┌─ Material for this exercise
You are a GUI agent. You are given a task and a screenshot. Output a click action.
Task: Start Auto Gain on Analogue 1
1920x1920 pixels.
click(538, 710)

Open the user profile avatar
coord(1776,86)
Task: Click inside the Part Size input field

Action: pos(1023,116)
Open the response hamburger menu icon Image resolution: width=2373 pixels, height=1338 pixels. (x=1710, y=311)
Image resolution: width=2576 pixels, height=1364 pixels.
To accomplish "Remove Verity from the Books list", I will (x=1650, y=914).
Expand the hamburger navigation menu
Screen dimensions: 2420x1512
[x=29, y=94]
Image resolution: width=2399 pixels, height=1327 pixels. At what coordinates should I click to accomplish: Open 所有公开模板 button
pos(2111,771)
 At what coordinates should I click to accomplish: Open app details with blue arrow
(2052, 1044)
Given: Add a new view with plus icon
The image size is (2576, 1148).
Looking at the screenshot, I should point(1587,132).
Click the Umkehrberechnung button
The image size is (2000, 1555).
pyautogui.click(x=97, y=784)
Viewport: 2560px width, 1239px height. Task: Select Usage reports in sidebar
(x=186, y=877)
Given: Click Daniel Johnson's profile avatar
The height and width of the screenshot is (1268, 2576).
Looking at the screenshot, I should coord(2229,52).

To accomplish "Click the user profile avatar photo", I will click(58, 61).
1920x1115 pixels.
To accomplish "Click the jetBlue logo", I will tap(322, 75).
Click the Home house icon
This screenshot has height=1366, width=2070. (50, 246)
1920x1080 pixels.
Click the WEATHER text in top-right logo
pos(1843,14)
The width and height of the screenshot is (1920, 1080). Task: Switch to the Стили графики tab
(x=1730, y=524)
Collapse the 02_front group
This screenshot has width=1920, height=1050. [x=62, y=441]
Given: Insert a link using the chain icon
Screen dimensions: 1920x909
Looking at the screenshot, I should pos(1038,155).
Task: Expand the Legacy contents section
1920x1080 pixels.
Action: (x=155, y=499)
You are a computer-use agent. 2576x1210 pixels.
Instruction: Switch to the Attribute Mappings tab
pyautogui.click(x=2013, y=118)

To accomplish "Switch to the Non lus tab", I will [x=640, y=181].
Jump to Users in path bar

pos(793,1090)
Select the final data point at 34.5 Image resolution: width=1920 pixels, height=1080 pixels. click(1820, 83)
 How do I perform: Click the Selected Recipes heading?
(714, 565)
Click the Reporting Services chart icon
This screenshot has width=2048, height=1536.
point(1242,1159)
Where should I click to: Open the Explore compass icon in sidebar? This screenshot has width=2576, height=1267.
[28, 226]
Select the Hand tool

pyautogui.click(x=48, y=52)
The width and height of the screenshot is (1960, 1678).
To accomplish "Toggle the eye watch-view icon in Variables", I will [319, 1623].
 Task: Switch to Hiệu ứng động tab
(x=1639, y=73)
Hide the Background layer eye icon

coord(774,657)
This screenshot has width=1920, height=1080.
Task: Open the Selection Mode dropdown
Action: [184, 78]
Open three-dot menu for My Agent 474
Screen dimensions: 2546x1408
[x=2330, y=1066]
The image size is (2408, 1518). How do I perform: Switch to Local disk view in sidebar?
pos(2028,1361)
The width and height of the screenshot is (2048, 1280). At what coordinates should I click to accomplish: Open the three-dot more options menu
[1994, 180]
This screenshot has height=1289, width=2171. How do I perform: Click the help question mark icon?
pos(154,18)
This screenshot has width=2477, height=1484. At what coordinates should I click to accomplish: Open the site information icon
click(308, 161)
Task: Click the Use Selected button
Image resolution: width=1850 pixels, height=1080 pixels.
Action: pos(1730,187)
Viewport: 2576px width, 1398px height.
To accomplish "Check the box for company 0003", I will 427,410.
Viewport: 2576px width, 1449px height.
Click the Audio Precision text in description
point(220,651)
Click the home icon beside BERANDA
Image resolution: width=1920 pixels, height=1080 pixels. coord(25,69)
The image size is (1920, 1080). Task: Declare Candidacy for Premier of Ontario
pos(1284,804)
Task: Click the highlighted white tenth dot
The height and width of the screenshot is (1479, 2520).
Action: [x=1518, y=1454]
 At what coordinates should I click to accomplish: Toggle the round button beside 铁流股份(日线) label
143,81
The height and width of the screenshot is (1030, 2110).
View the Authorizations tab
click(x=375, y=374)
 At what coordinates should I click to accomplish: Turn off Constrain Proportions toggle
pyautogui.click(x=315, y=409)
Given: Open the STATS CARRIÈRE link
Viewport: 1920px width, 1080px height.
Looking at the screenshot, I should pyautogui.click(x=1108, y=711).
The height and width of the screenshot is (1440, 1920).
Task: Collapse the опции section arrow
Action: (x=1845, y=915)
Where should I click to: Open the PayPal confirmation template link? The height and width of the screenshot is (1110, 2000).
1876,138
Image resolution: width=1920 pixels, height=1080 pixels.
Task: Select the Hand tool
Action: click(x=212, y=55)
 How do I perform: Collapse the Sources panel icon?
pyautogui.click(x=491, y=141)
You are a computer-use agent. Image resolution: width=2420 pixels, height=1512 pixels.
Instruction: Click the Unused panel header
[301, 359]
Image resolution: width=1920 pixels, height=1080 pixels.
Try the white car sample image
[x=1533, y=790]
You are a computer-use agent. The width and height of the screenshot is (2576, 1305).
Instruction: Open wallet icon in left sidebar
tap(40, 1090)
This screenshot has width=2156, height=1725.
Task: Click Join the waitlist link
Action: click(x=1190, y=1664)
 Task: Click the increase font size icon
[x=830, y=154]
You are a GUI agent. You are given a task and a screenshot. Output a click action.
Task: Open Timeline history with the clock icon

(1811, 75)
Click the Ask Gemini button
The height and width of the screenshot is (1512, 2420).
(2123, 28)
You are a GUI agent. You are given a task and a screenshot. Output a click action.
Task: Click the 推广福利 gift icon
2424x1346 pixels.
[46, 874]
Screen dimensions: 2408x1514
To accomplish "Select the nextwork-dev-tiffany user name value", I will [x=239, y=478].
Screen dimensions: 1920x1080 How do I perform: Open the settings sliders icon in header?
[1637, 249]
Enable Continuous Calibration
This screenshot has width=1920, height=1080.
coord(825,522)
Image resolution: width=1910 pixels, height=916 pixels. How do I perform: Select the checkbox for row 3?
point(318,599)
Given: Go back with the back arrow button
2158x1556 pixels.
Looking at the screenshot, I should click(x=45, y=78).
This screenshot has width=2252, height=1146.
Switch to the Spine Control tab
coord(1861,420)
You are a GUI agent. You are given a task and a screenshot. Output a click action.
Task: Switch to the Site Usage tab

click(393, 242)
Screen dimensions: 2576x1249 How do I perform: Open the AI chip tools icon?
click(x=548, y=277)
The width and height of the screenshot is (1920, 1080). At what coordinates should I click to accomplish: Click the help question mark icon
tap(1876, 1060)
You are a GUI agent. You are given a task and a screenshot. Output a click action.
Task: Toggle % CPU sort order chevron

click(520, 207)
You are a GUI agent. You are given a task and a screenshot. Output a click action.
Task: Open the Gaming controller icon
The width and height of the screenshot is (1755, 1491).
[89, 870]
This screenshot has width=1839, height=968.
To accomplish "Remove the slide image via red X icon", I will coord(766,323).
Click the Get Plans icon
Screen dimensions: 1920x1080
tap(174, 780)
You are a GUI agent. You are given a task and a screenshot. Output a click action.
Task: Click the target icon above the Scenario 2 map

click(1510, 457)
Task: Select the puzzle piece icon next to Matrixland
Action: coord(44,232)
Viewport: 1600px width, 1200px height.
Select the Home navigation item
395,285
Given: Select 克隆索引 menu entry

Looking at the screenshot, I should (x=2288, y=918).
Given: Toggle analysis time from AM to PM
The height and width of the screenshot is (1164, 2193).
└─
**Directions**
Your task is to transcribe, with no changes, only the lines of the listing above that lie between the line holding "You are a computer-use agent. Image" and the line holding "You are a computer-use agent. The", inclusive.

**Response for this exercise**
You are a computer-use agent. Image resolution: width=2420 pixels, height=1512 pixels.
Instruction: Click the Unused panel header
[301, 359]
Image resolution: width=1920 pixels, height=1080 pixels.
Try the white car sample image
[x=1533, y=790]
You are a computer-use agent. The width and height of the screenshot is (2576, 1305).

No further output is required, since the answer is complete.